**Exercise brief**
Without skipping anything, print all of the data exactly.

Records from a data source:
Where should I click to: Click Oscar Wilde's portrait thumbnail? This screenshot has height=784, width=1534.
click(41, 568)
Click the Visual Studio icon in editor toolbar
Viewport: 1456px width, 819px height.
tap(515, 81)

**Written answer**
Where should I click to: Click Oscar Wilde's portrait thumbnail? This screenshot has height=784, width=1534.
click(41, 568)
Click the Visual Studio icon in editor toolbar
Viewport: 1456px width, 819px height.
tap(515, 81)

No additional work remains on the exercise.